* _Assigned task_: Using the line with "The width and" as your starting point, transcribe it and each line beneath it word for word until the records run out, without pictures.

::::::::

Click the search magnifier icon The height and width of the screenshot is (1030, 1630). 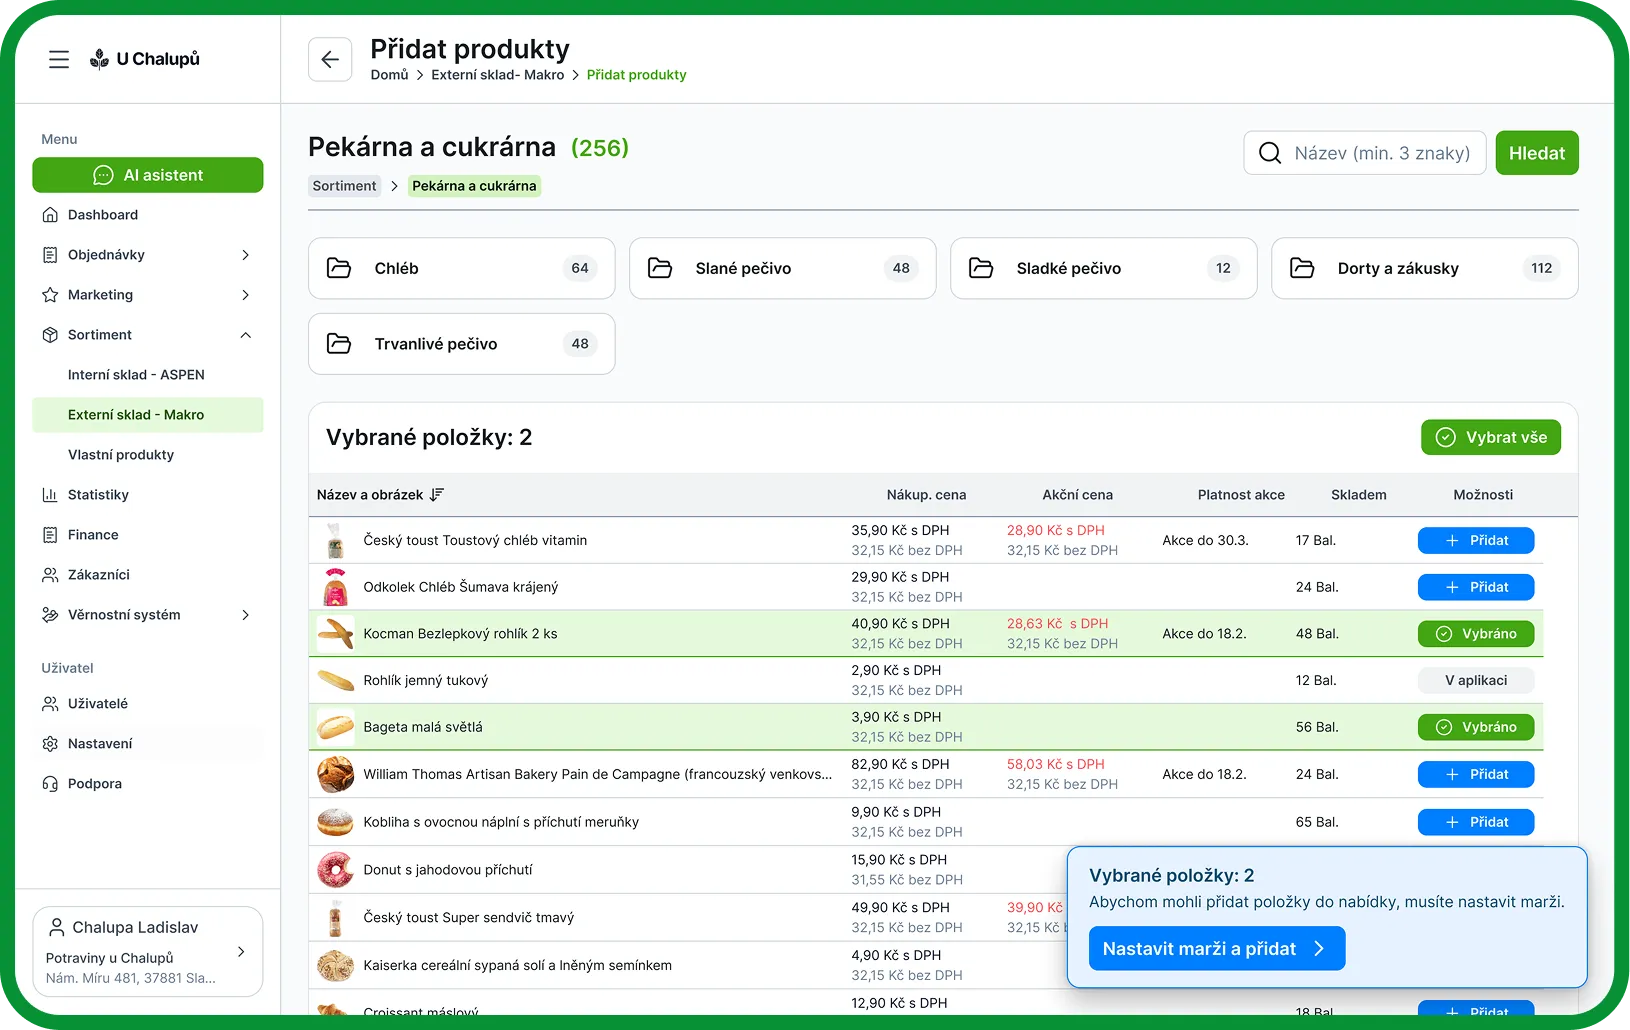(1270, 153)
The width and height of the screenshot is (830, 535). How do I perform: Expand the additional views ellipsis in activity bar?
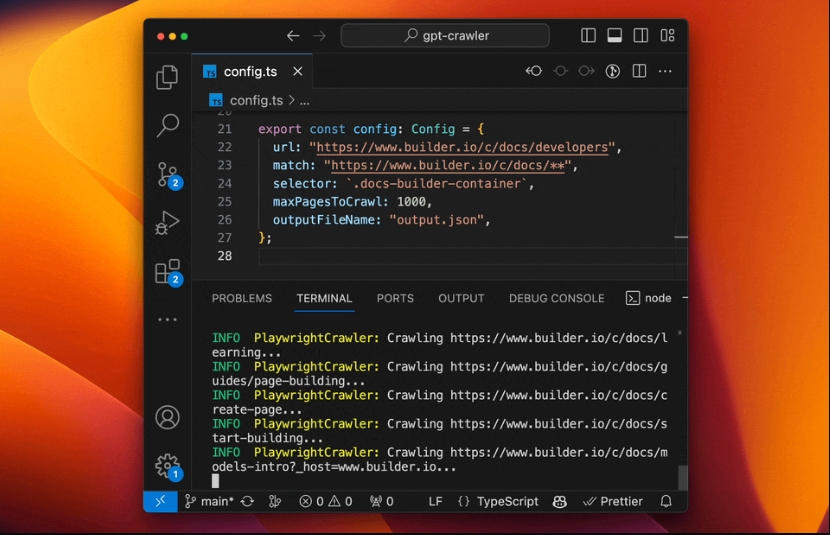pos(167,320)
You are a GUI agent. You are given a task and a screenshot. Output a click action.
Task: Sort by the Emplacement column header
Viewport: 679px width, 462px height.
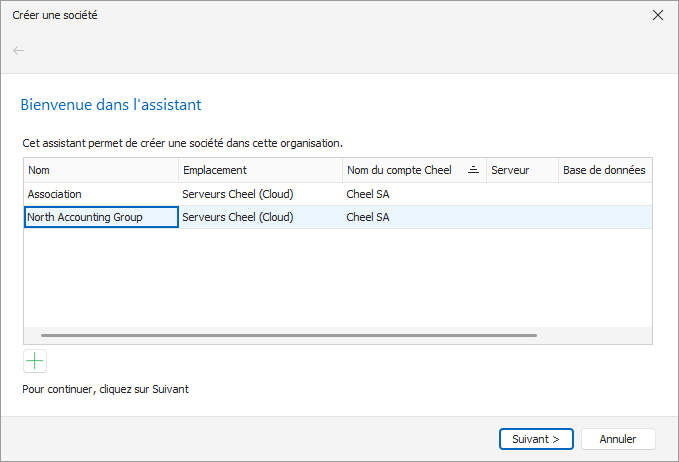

::::::::

* _Response area_:
The width and height of the screenshot is (830, 535). How do I perform: Expand the additional views ellipsis in activity bar?
pos(167,320)
You are a GUI agent. You are given a task and a screenshot. Output a click action.
Task: Sort by the Emplacement column header
Viewport: 679px width, 462px height.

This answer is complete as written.